GlagowThe only thing that had surprised him was that the snow had fallen so early that year, and as he walked up Hope Street, he decided to take a tram as far as Charing Cross.

Glasgow was bitterly cold and even although he had on his brother’s best coat, it didn’t seem to keep out the freezing air.

He had intended to take the tram all the way to the Kelvin Hall, but he really needed time to think. He couldn’t get any of that at home, not with the way his mother and father were behaving.

As his mother helped tie his scarf, she kissed him on the cheek and whispered in his ear, that she knew he’d make the right decision.
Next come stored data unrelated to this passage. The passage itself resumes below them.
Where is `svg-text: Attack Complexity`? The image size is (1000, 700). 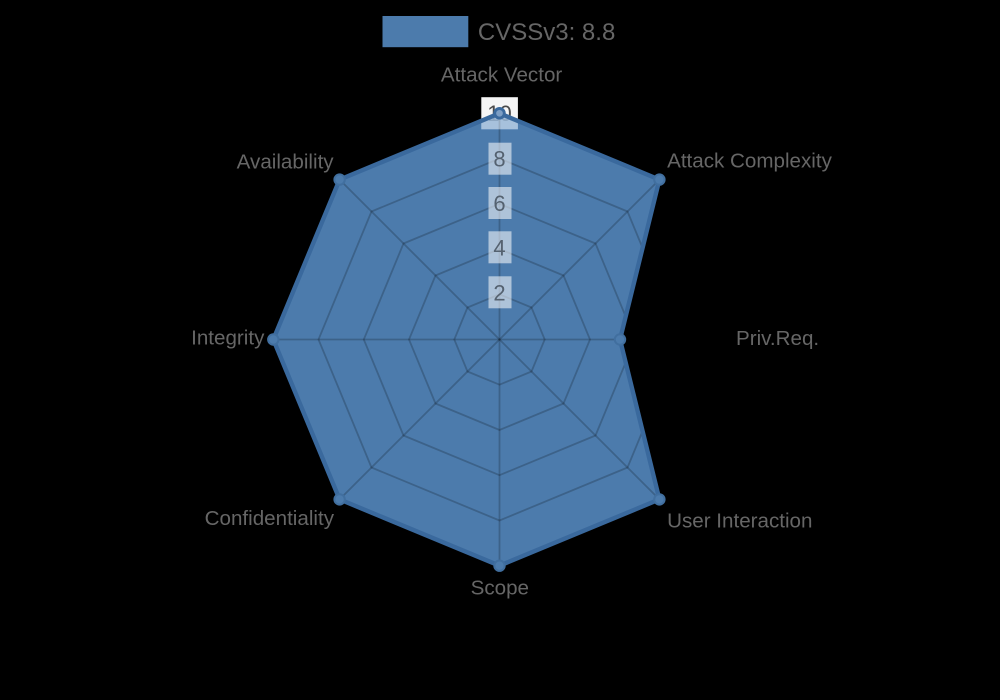 svg-text: Attack Complexity is located at coordinates (750, 162).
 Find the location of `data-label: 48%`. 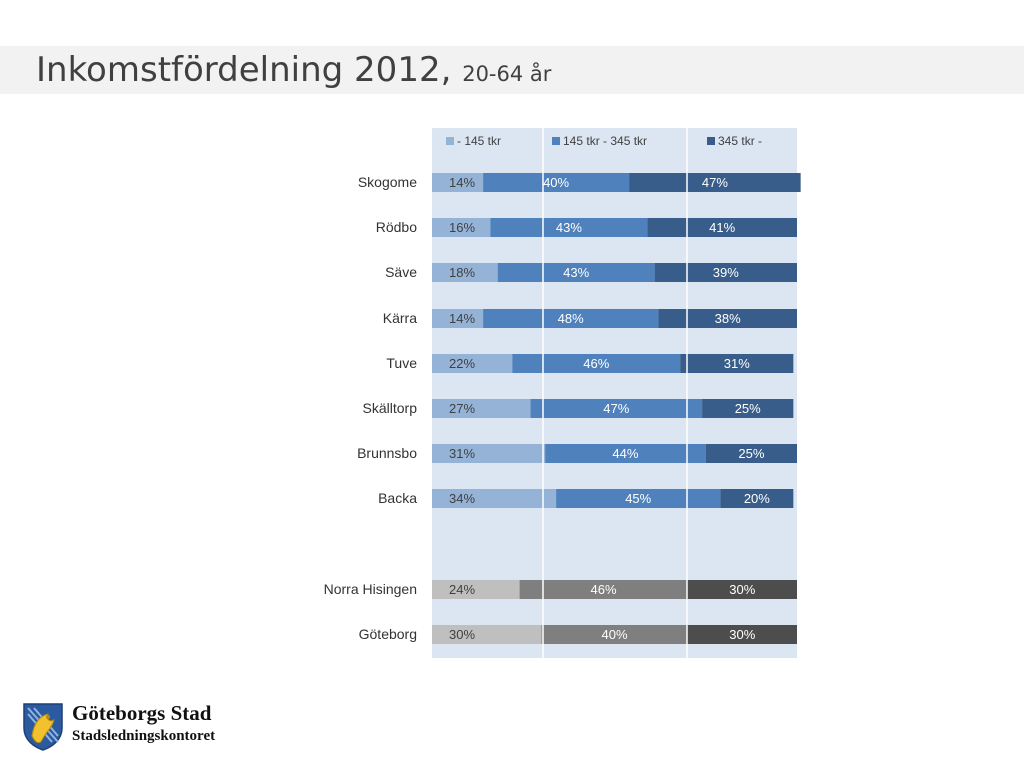

data-label: 48% is located at coordinates (571, 318).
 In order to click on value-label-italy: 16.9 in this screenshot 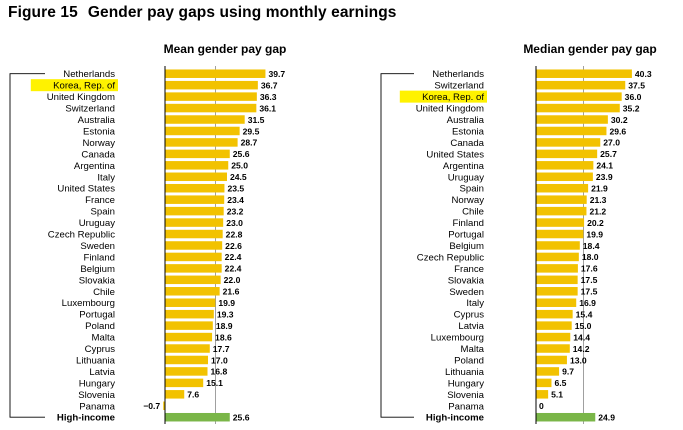, I will do `click(588, 303)`.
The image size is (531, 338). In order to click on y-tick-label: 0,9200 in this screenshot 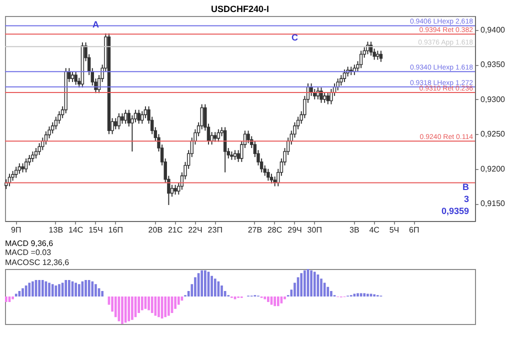, I will do `click(493, 169)`.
His father, on the other hand, had shown him a picture of his own father and said how proud he was of his son.

He had worked hard to get this opportunity, but what good would it do him if the world came crashing down around him?

He lit a Capstan cigarette as he entered Kelvingrove Park, and decided that by the time he had arrived at the bottom of the stairs, he would make his mind up, one way or another.
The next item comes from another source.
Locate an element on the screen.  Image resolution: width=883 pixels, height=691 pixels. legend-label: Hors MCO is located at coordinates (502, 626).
His younger brother was only 14 but he was now looking up to his big brother to do the right thing.

As the park rose up towards the Park Circus, it gave the walker a beautiful view of the west of Glasgow and most importantly, the university.

It was all he had ever wanted to do – to be a writer, and now he was walking towards Glasgow University in order to register for a BA in English. Or to be more accurate, they called it ‘matriculation’ up there, after all it was the fourth oldest English-speaking University in the world. It had been founded in 1451 and he was the first of his family to ever get so far.

As he walked down the snowy path, he lit another cigarette and stood looking over the city that he loved so much.

What was the point of learning, if you couldn’t defend yourself? He almost thought about tossing a coin, heads he went right to the university, or tails he went left and, well you know.

Of all the times he had picked to go to university, he had to pick this particular moment to do it. It was autumn 1939 and the world was turning on its head.

Did he go to university or would he sign up for the army?

He threw the smoke away and he almost slid as he hurried down the path. He had finally made his mind up as to what he was going to do – and he gently smiled as he walked towards the stairs.